Ilusi
Sanksi Berat Politik Uang
Fadli Ramadhanil ;
Peneliti Hukum Perkumpulan
untuk Pemilu dan Demokrasi
|
KOMPAS, 02 November
2016
Harapan adanya sanksi berat terhadap pelaku
politik uang hampir dipastikan hanya ilusi. Sanksi berat dalam bentuk
diskualifikasi sebagai pasangan calon kepala daerah akan sulit terlaksana.
Selain adanya legitimasi terhadap pemberian
uang tunai di dalam UU Pilkada,kekhawatiran terhadap mekanisme penegakan
hukumnya juga kian mengemuka. Kekhawatiran ini semakin terang ketika melihat
dan membaca kesimpulan dari proses konsultasi Peraturan Bawaslu Tentang
Pelanggaran Politik Uang yang Terstruktur, Sistematis, dan Masif (TSM) di DPR
awal Oktober (Kompas, 13/10). Jika melacak kesimpulan rapat dengar pendapat
peraturan Bawaslu tersebut, terdapat dua hal krusial yang akan menyulitkan
proses penegakan hukum terhadap pelanggaran politik uang.
Pertama, tim kampanye pasangan calon tidak
dimasukkan menjadi salah satu subyek yang dapat diberikan sanksi dalam
praktik politik uang yang bersifat terstruktur, sistematis, dan masif. Kedua,
jika pasangan calon yang didiskualifikasi Bawaslu dalam pencalonan mengajukan
upaya hukum ke Mahkamah Agung di tengah hari pemungutan suara, sanksi
diskualifikasi akan ditangguhkan, dan yang bersangkutan tetap bisa mengikuti
pemilihan.
Keraguan pembentuk UU
Dua hal krusial di atas tentu saja mementahkan
tujuan utama desain sanksi berat terhadap pelanggaran politik uang. Pertama,
memberikan sanksi yang tegas kepada pasangan calon dan timnya yang melakukan
pelanggaran politik uang guna memberikan efek jera. Kedua ”melindungi”
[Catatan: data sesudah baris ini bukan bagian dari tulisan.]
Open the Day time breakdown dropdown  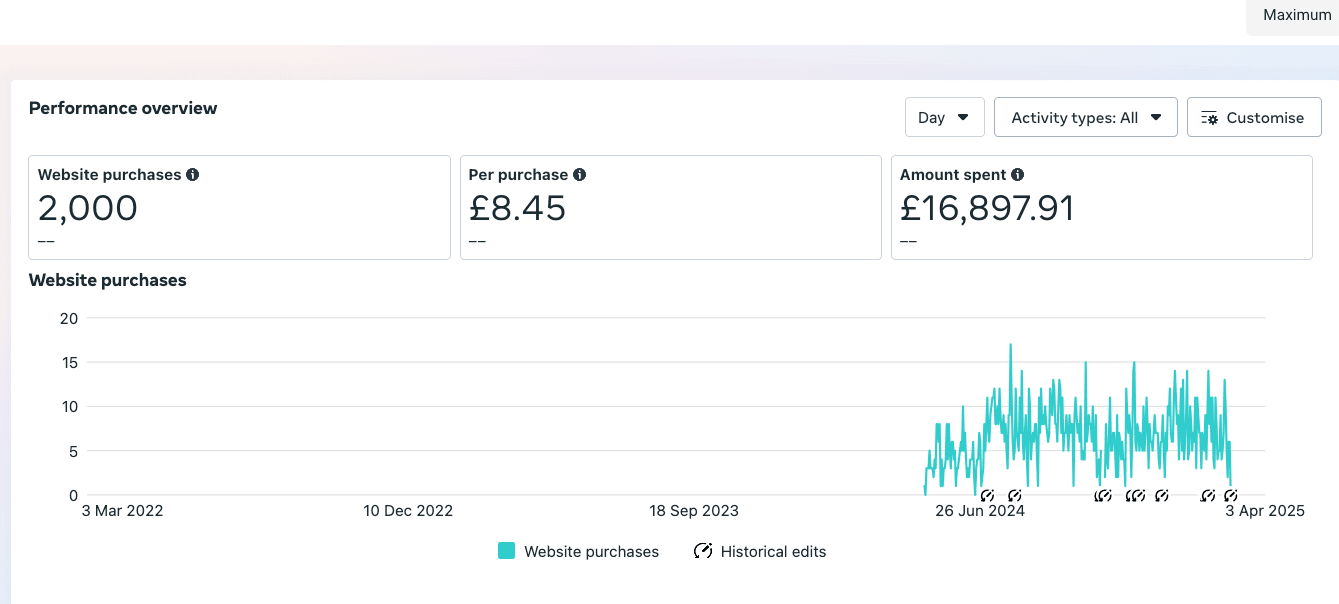pos(944,117)
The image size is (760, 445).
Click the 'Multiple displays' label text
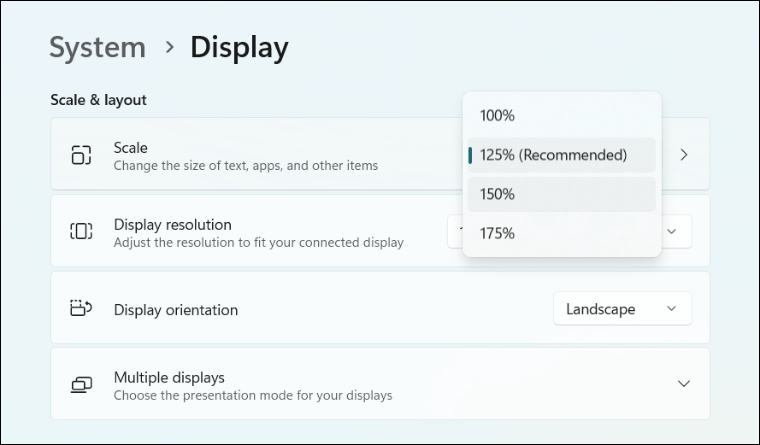pyautogui.click(x=169, y=377)
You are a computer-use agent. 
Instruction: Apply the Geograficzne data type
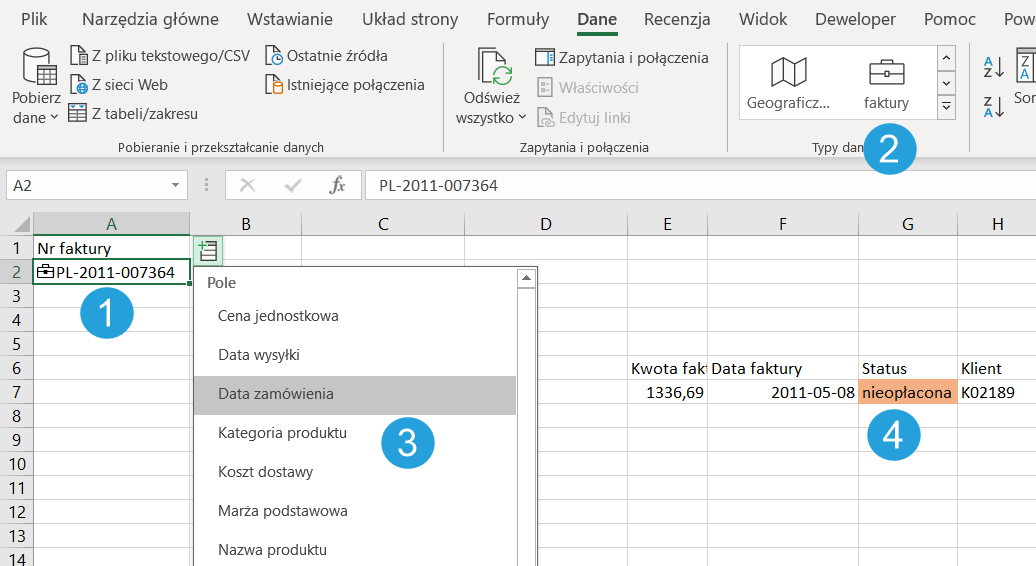[x=788, y=84]
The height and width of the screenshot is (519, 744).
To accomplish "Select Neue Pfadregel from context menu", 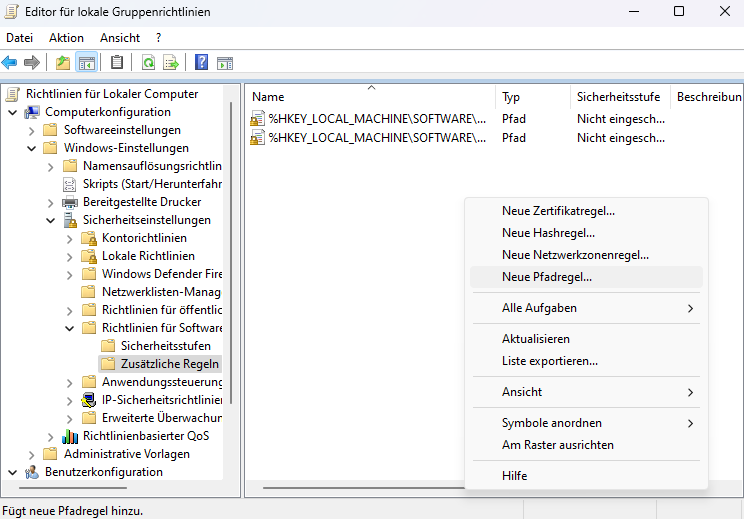I will pyautogui.click(x=547, y=277).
pemilih dari pasangan calon yang merusak kontestasi demokrasi dengan
melakukan politik uang.
Namun, dengan adanya dua kesimpulan rapat
konsultasi peraturan Bawaslu yang disinggung di atas, tujuan ini akan sangat
sulit dicapai. Sangat disayangkan memang, ketika mentahnya ketegasan sanksi
politik uang itu justru muncul dari pembentuk undang-undang sendiri, yakni
Komisi II DPR.
Padahal, semangat memberikan sanksi berat
kepada pelaku politik uang, yang diikuti dengan penambahan kewenangan kepada
Bawaslu untuk mendiskualifikasi pasangan calon kepala daerah, adalah semangat
yang muncul dari Komisi II DPR pada proses revisi UU Pilkada yang lalu. Fakta
ini tentu saja memperlihatkan keraguan para pembentuk undang-undang untuk
menekan angka politik uang yang bersifat terstruktur, sistematis, dan masif.
Keraguan itu terlihat dari tidak konsistennya
ketentuan di dalam Pasal 187A UU No 10 Tahun 2016, dengan rekomendasi yang
diberikan kepada Bawaslu terkait dengan subyek yang bisa dijerat sebagai
pelaku politik uang. Pasal 187A dengan sangat jelas mengatur bahwa subyek
pelaku politik uang yang dapat dikenai sanksi adalah ”setiap orang”. Artinya,
siapa pun yang melakukan praktik politik uang—termasuk tim sukses— tentu
menjadi bagian yang dapat diberikan sanksi jika melakukan politik uang.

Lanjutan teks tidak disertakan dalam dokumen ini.